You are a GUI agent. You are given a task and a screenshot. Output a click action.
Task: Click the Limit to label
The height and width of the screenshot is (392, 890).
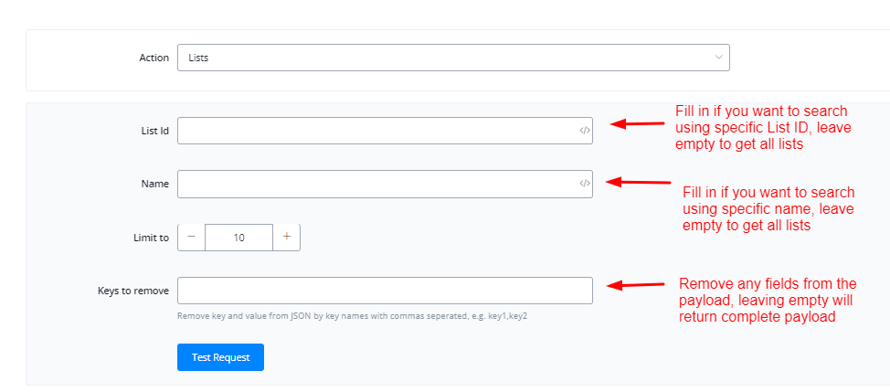click(151, 238)
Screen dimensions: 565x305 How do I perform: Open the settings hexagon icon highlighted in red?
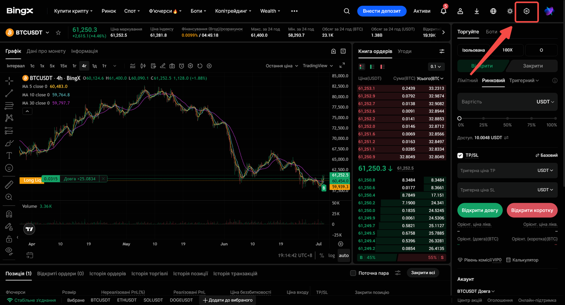point(527,11)
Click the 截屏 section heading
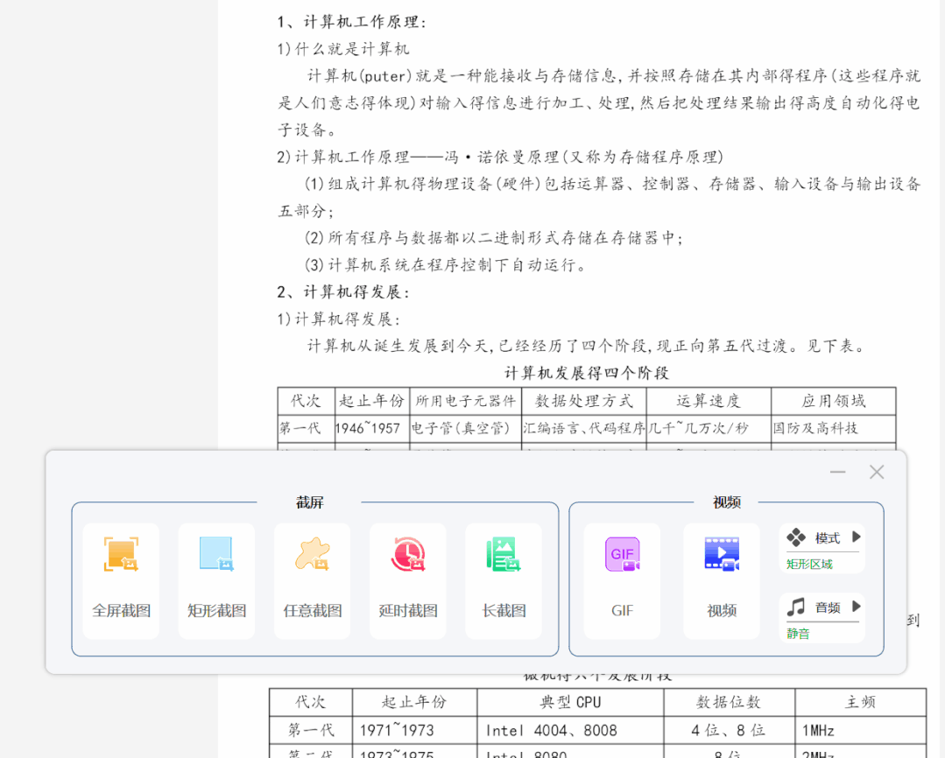This screenshot has height=758, width=945. pos(310,502)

━━━━

What you need to do
Apart from the images, reproduce the listing exactly as it appears.

Response area
You are a GUI agent. You are given a task and a screenshot. Output a click action.
Task: Click the Limit to label
The height and width of the screenshot is (392, 890).
click(151, 238)
Screen dimensions: 565x305 How do I perform: Open the settings hexagon icon highlighted in red?
point(527,11)
Click the 截屏 section heading
This screenshot has height=758, width=945. pos(310,502)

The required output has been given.